Ces mesures "sans précédent et injustifiables" vont engendrer des "pertes réciproques", a estimé le président de la Chambre de commerce iranienne Mohammad Nahavandian, selon Isna. "Bien que les sanctions aient fait augmenter le coût des échanges commerciaux de l'Iran, elles ont échoué dans leurs objectifs politiques de saper la volonté politique des Iraniens", a-t-il toutefois estimé. De son côté, le N.2 des Gardiens de la révolution, a vivement réagi face à ces sanctions. "Si les intérêts vitaux de notre pays sont menacés par l'ennemi, nous répondrons à la menace par une menace de notre part sur plusieurs fronts", a répliqué le général Hossein Salami, également cité par Isna. Le prix du pétrole avait grimpé après que le vice-président iranien a menacé que "pas une goutte de pétrole ne passe par le détroit d'Ormuz" en cas de nouvelles sanctions.

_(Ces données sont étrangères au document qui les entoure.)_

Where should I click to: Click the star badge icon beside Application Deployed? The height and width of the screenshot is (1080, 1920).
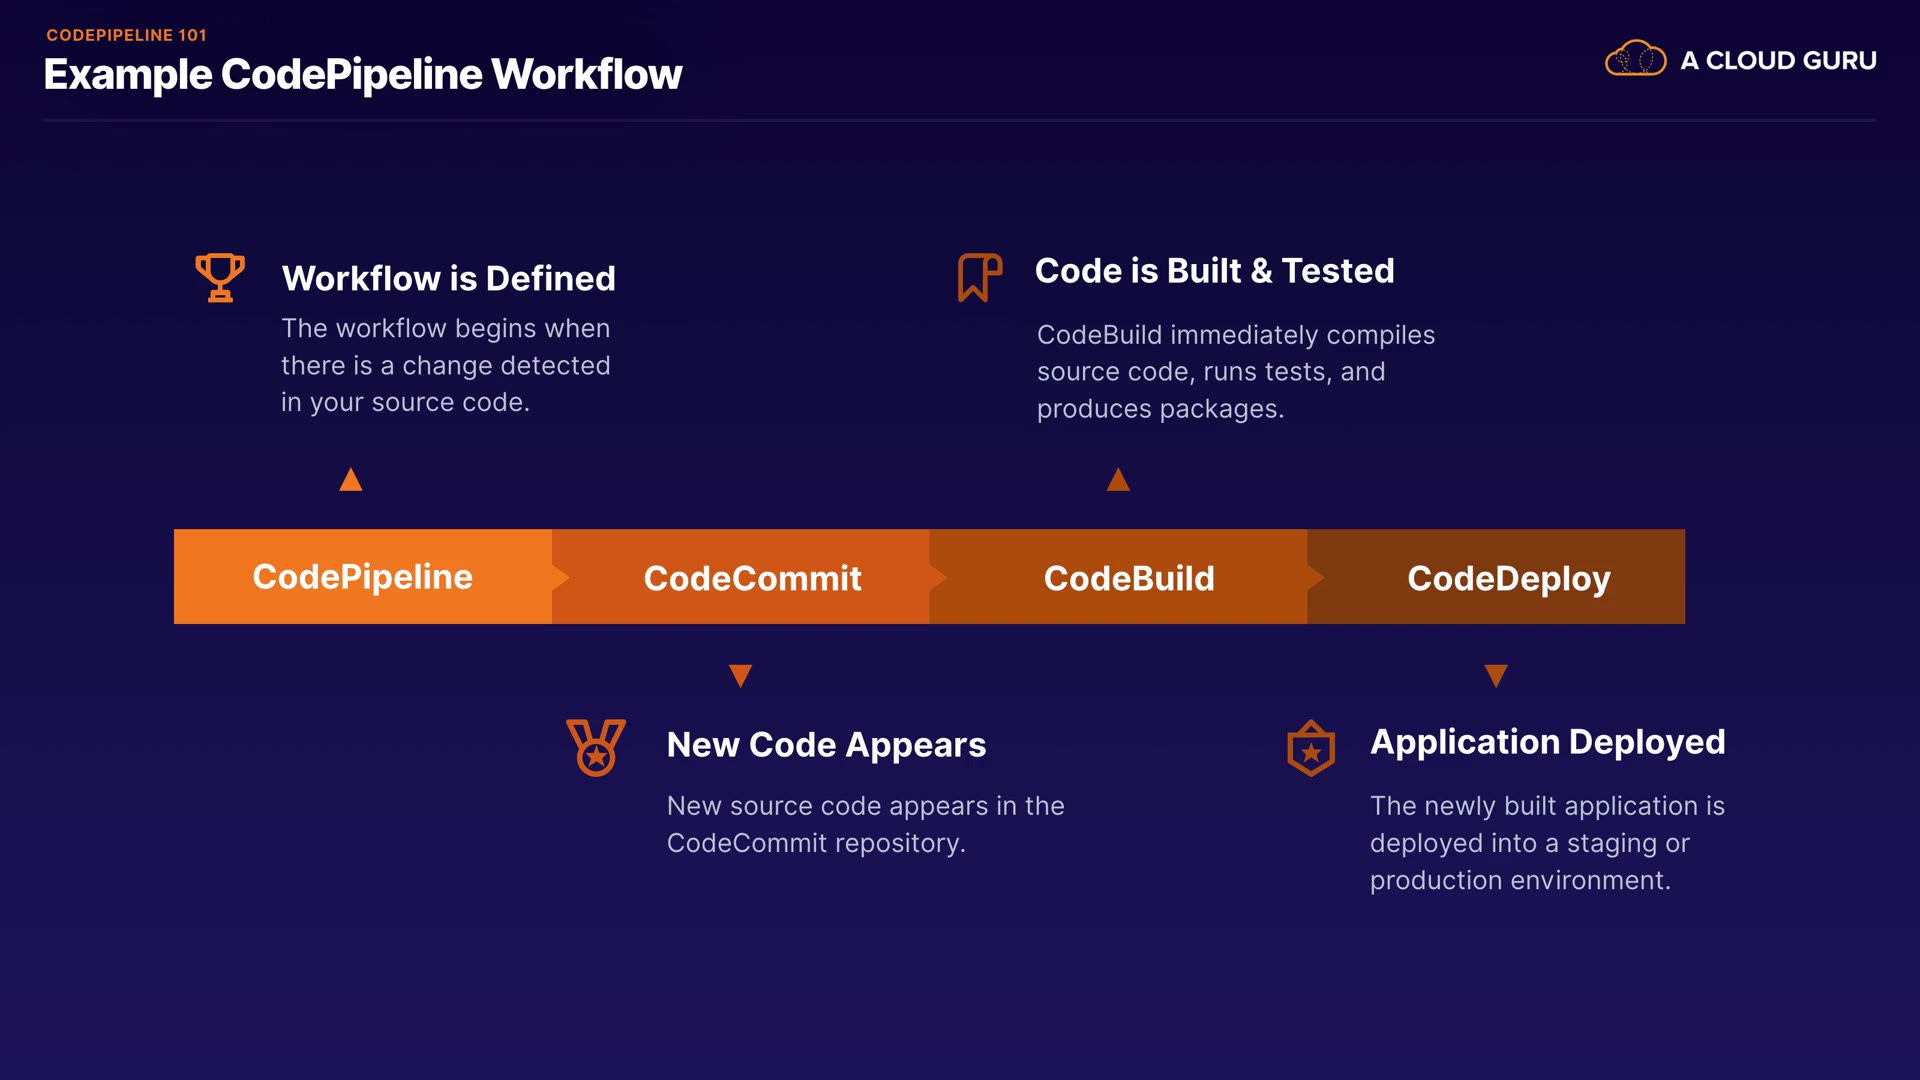[x=1311, y=749]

La Banque centrale va réagir avec "force" aux sanctions, dit Ahmadinejad
Le président iranien Mahmoud Ahmadinejad a assuré dimanche que la Banque centrale iranienne réagirait avec "force" aux nouvelles sanctions américaines la visant directement. La Banque centrale peut faire face "aux pressions des ennemis" et "doit, avec force et confiance, avoir la solidité d'éliminer tous les complots des ennemis", a-t-il dit au conseil d'administration de la Banque, selon un communiqué publié sur le site internet de la présidence iranienne.
Chute de la monnaie iranienne
La monnaie iranienne, le rial, a enregistré une forte baisse dimanche au lendemain de l'annonce de Washington, selon les médias du pays. La valeur à la revente de la monnaie dans les bureaux de change a baissé à environ 16.000 rials pour un dollar, alors que le taux officiel de la Banque centrale est de 11.000 rials pour un dollar, ont indiqué l'agence de presse officielle Irna et un site internet suivant l'évolution du rial.

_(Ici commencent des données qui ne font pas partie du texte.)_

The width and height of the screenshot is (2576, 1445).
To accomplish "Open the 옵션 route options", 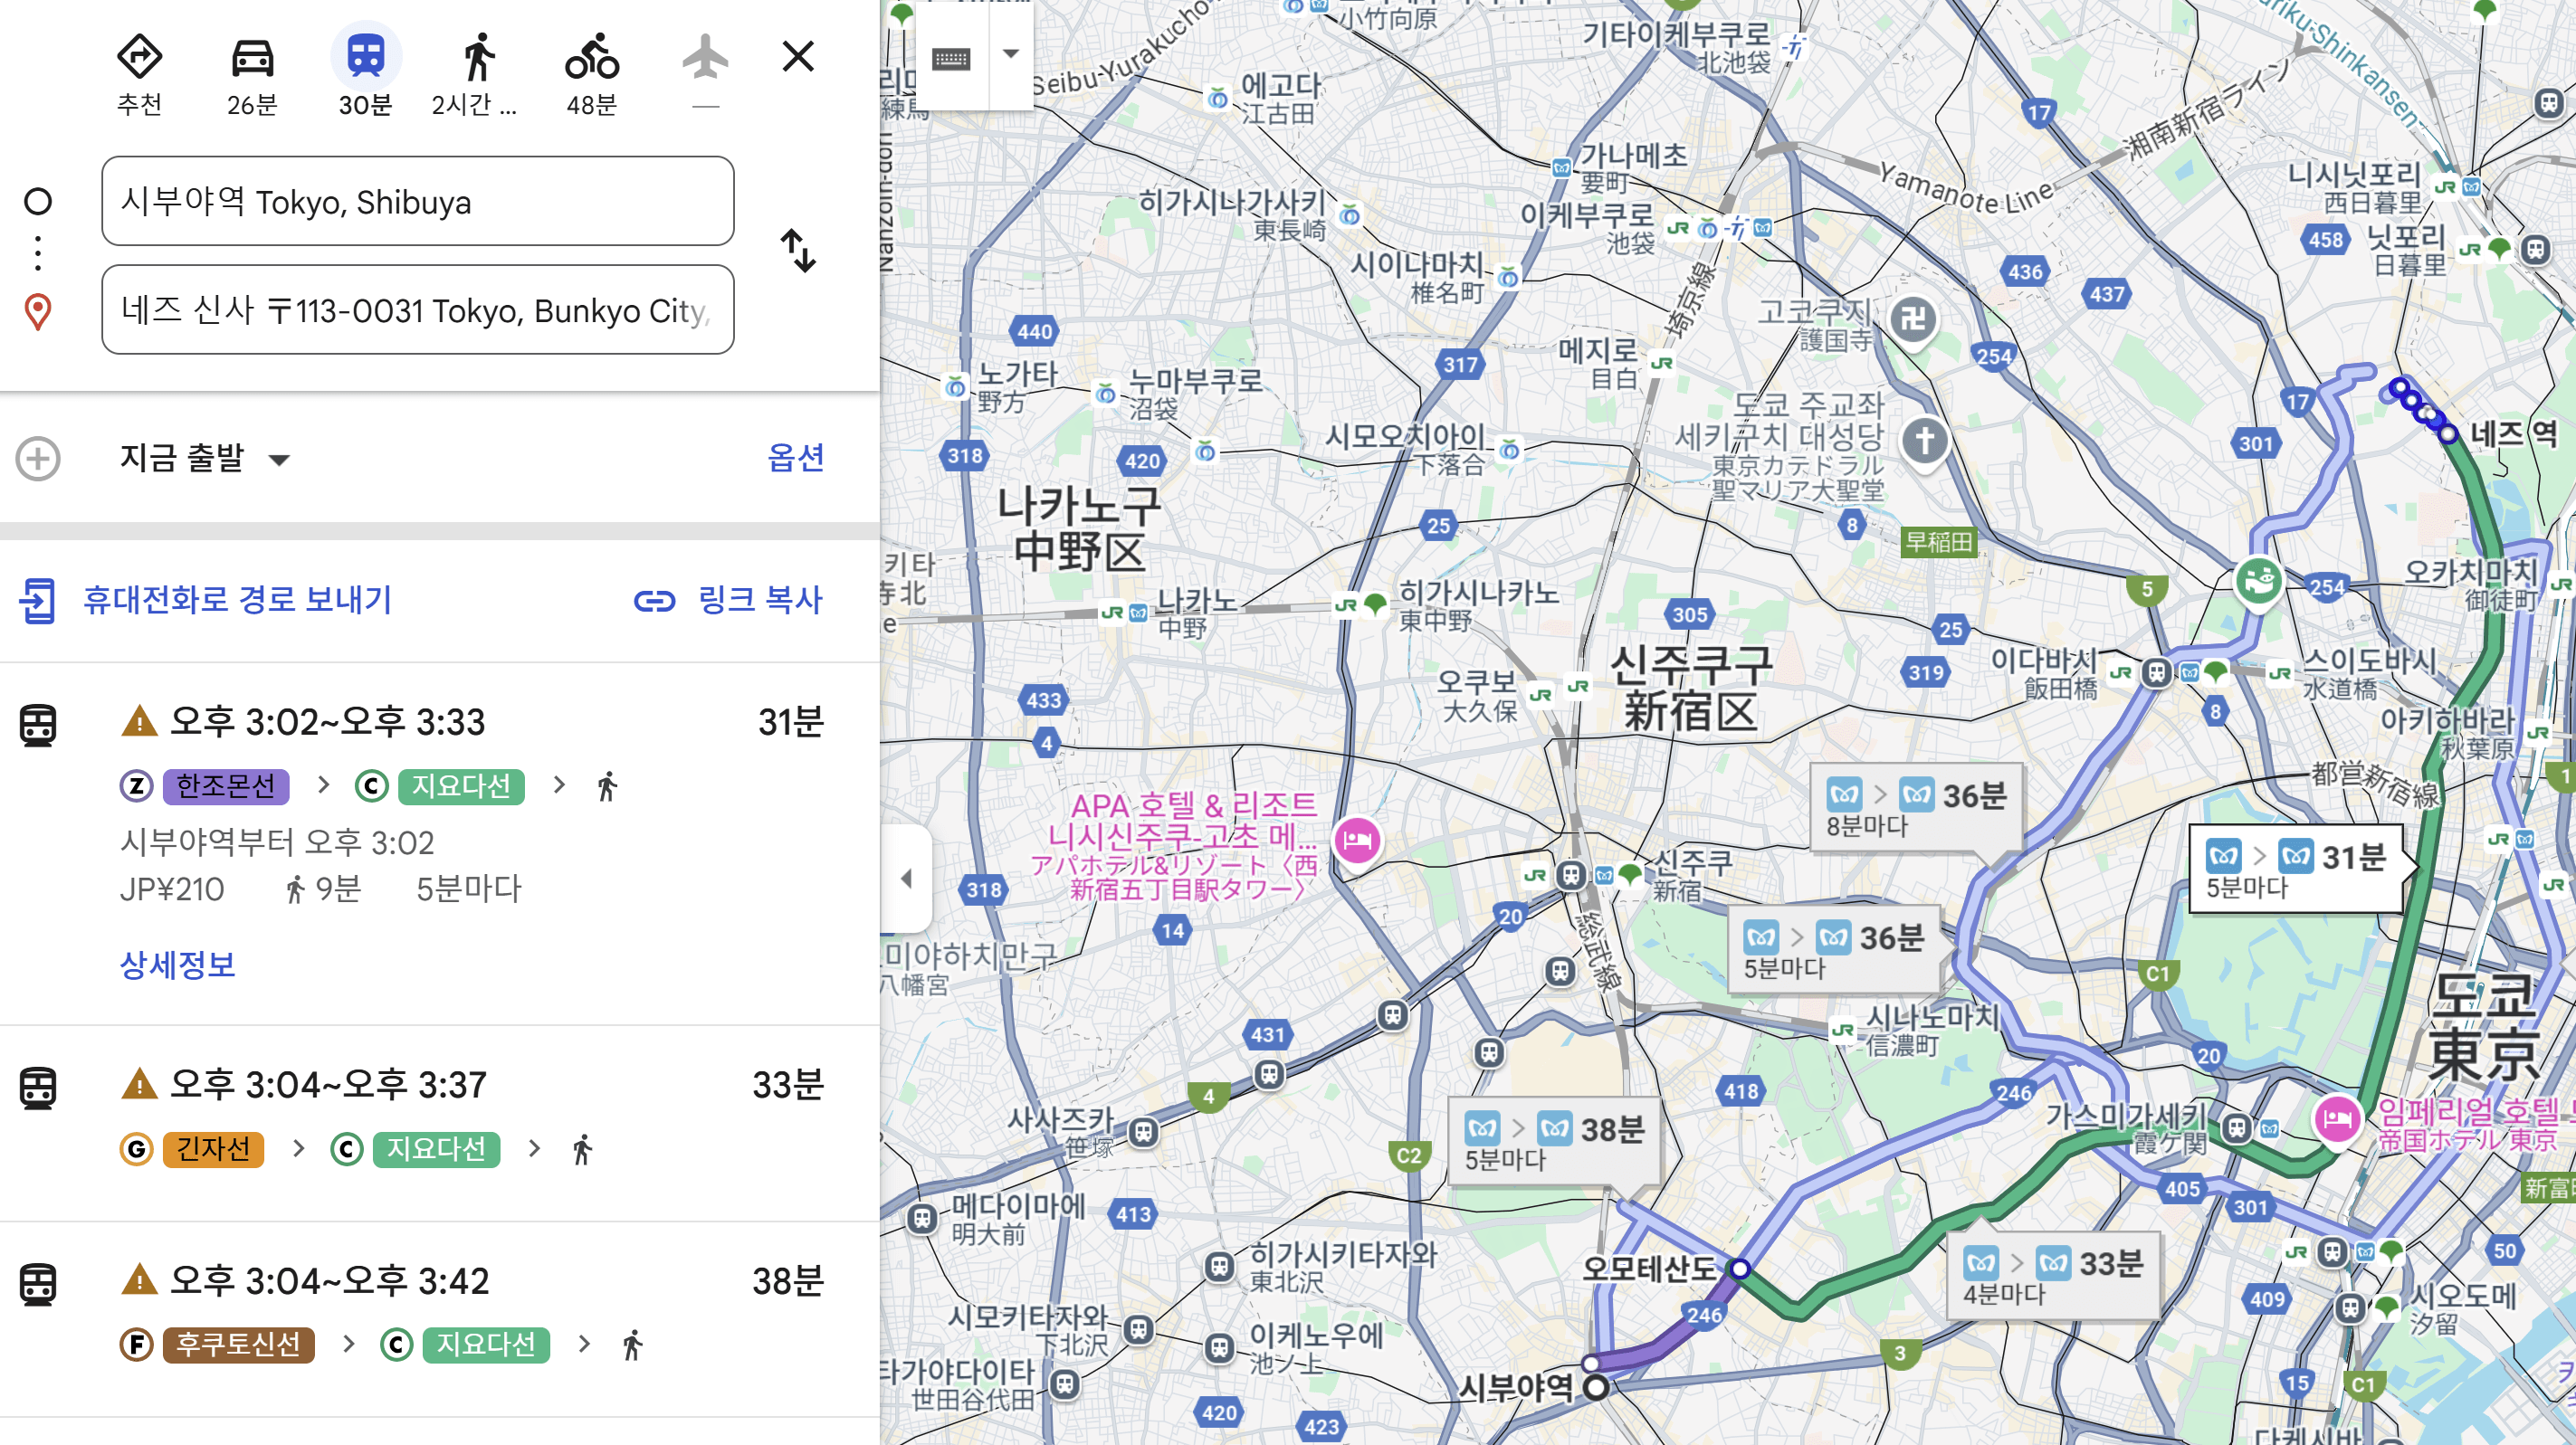I will tap(795, 458).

Téhéran s'était pourtant dit prêt à reprendre les discussions
"Nous allons lancer une riposte retentissante et sur de nombreux fronts à toute menace contre la République islamique d'Iran", a-t-il déclaré devant des ambassadeurs iraniens réunis à Téhéran, cité samedi par les médias. Mais lui-même et d'autres responsables iraniens ont laissé la porte ouverte à une reprise des négociations, suspendues depuis un an, conduites par la chef de la diplomatie de l'Union européenne Catherine Ashton sur les inquiétudes occidentales au sujet du programme iranien. "Nous leur avons officiellement dit de revenir aux négociations basées sur la coopération", a-t-il ajouté, en référence aux puissances mondiales impliquées dans les discussions et connues comme le groupe 5+1 (Etats-Unis, Grande-Bretagne, Russie, France, Chine et l'Allemagne).